* BEGIN Records for the exercise *
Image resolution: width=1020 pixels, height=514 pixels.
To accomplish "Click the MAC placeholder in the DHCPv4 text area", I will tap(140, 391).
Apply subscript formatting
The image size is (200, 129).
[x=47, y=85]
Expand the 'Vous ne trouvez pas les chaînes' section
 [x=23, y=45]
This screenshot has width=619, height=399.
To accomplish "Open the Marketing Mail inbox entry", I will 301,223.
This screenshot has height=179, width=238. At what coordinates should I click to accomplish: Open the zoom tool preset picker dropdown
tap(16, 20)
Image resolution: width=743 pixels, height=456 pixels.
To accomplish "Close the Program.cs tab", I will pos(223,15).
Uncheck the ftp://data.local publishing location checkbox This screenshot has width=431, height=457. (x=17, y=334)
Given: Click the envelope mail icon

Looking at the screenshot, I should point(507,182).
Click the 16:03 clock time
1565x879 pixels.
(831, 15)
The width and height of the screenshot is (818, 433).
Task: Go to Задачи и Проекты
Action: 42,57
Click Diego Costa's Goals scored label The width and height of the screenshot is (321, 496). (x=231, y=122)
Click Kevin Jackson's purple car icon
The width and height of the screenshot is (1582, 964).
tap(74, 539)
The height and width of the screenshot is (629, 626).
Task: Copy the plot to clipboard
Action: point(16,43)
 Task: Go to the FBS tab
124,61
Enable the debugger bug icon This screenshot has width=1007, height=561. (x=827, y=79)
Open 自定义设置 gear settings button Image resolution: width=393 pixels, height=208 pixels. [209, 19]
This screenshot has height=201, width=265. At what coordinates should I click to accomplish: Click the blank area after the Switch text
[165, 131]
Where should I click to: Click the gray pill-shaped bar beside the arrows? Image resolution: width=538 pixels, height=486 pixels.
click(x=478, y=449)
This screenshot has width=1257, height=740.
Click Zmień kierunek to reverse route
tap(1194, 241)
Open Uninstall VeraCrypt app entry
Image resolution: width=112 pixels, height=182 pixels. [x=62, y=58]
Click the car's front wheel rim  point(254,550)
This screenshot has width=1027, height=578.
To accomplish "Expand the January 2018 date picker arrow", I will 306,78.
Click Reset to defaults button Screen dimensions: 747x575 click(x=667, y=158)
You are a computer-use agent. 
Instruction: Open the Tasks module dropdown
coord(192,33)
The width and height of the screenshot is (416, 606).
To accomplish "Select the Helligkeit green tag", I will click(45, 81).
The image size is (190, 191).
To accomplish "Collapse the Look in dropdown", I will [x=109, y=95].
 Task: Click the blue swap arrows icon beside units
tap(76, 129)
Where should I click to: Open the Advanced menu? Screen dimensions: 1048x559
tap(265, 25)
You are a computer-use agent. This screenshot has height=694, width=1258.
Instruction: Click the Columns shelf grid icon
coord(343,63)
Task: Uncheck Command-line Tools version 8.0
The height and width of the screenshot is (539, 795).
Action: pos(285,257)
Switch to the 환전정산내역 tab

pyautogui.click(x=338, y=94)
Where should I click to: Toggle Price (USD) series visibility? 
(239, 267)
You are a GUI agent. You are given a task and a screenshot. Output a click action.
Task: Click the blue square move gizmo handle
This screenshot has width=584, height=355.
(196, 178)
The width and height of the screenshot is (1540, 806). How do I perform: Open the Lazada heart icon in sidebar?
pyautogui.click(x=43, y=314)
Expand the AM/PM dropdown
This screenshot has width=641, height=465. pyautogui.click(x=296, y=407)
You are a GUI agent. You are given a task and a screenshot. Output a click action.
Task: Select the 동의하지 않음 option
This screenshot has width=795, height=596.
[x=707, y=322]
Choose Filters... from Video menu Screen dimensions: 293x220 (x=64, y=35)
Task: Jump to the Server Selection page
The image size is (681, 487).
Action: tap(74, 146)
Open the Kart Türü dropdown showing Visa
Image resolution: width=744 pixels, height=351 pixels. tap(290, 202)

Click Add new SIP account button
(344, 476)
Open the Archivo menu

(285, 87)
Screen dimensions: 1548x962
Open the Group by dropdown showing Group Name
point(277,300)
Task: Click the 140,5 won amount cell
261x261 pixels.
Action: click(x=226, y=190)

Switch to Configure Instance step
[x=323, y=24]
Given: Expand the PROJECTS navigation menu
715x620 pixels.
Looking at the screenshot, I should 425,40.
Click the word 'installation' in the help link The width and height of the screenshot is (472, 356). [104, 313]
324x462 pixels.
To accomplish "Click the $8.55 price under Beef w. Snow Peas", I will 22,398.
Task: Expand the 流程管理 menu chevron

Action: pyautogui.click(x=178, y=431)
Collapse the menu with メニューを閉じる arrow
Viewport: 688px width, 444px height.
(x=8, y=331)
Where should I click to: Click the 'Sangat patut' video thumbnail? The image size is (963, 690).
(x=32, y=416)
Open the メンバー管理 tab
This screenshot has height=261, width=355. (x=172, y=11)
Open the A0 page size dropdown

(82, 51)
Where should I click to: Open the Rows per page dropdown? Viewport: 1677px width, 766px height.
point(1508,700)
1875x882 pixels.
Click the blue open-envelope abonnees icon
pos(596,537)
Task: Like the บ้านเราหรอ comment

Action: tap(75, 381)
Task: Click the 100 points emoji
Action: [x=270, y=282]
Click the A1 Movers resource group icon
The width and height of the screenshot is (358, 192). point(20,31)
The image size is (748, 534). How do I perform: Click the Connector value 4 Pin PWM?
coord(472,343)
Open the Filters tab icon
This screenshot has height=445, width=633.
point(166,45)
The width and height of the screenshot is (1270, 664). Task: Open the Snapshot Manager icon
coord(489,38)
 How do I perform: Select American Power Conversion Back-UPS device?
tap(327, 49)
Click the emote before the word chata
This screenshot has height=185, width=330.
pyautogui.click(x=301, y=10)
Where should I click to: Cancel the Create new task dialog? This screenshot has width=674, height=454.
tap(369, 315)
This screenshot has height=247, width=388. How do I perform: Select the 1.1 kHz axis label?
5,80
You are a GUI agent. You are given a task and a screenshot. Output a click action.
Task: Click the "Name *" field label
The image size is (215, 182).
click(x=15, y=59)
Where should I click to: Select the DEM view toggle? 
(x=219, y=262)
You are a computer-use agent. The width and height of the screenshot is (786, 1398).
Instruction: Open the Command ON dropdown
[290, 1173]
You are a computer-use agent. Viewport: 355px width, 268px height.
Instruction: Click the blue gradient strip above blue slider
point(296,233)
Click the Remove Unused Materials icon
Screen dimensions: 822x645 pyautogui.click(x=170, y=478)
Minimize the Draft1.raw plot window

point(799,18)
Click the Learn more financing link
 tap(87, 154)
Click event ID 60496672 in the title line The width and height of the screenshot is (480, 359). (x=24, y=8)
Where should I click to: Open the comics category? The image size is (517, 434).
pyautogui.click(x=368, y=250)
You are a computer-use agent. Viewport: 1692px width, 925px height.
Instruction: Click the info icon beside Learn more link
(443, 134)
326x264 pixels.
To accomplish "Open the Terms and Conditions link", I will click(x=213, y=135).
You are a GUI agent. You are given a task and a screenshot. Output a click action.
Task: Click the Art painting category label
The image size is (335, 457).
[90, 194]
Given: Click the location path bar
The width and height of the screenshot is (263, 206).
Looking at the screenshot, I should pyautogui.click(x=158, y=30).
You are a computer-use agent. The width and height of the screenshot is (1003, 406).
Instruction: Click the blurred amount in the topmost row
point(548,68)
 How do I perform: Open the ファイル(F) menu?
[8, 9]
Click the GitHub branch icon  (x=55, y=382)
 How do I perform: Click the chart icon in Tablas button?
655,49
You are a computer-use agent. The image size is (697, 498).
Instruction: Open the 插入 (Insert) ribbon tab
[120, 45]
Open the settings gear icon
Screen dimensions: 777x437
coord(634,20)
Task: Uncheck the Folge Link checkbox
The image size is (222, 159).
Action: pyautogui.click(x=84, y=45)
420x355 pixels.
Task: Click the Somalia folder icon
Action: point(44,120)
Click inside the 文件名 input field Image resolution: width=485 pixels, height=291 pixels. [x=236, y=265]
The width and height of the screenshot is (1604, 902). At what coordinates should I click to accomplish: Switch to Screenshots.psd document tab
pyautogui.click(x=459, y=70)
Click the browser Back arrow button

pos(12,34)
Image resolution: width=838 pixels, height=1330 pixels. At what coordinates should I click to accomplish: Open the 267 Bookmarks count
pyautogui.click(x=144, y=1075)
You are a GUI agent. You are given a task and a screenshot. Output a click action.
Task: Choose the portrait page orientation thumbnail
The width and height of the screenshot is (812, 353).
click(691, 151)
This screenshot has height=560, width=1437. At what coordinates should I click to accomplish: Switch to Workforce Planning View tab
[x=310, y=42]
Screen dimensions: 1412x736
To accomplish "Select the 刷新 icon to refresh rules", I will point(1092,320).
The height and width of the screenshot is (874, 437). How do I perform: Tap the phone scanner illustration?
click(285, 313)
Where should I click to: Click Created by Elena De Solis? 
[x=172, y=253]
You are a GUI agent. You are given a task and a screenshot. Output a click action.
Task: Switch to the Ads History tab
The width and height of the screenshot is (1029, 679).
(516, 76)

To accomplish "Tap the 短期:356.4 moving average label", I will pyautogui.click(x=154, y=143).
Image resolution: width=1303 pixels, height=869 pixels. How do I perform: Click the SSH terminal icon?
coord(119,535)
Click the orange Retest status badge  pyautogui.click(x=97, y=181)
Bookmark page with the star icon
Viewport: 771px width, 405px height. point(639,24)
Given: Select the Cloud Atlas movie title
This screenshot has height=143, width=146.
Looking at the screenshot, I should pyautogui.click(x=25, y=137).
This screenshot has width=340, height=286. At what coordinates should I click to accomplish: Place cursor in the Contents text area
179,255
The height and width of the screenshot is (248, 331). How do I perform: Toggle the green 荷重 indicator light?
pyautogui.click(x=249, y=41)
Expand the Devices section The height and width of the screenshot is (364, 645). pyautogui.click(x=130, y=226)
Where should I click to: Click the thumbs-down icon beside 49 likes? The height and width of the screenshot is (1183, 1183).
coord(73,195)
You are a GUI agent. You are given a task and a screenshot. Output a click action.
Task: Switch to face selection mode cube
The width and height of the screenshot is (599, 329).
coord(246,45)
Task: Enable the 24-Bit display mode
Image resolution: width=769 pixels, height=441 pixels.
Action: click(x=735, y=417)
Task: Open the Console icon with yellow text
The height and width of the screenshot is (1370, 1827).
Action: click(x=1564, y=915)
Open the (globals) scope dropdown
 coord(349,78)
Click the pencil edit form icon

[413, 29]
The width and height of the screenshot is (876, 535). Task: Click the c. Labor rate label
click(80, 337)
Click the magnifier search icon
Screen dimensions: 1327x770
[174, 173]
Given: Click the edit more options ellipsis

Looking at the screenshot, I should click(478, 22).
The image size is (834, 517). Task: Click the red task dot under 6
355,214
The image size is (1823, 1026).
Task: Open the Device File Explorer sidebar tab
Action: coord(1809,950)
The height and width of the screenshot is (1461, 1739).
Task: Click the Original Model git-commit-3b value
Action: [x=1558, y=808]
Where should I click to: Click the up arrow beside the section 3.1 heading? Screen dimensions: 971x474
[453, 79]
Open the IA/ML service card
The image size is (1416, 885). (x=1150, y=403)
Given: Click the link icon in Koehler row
* END Records for the exercise *
### Request
Recast the lines of the material, from the one containing "The height and width of the screenshot is (874, 437)." down to the one containing "[x=172, y=253]", as a JSON list of strings with one string per line, leaving out blank lines.

### Solution to the exercise
[
  "The height and width of the screenshot is (874, 437). How do I perform: Tap the phone scanner illustration?",
  "click(285, 313)",
  "Where should I click to: Click Created by Elena De Solis? ",
  "[x=172, y=253]"
]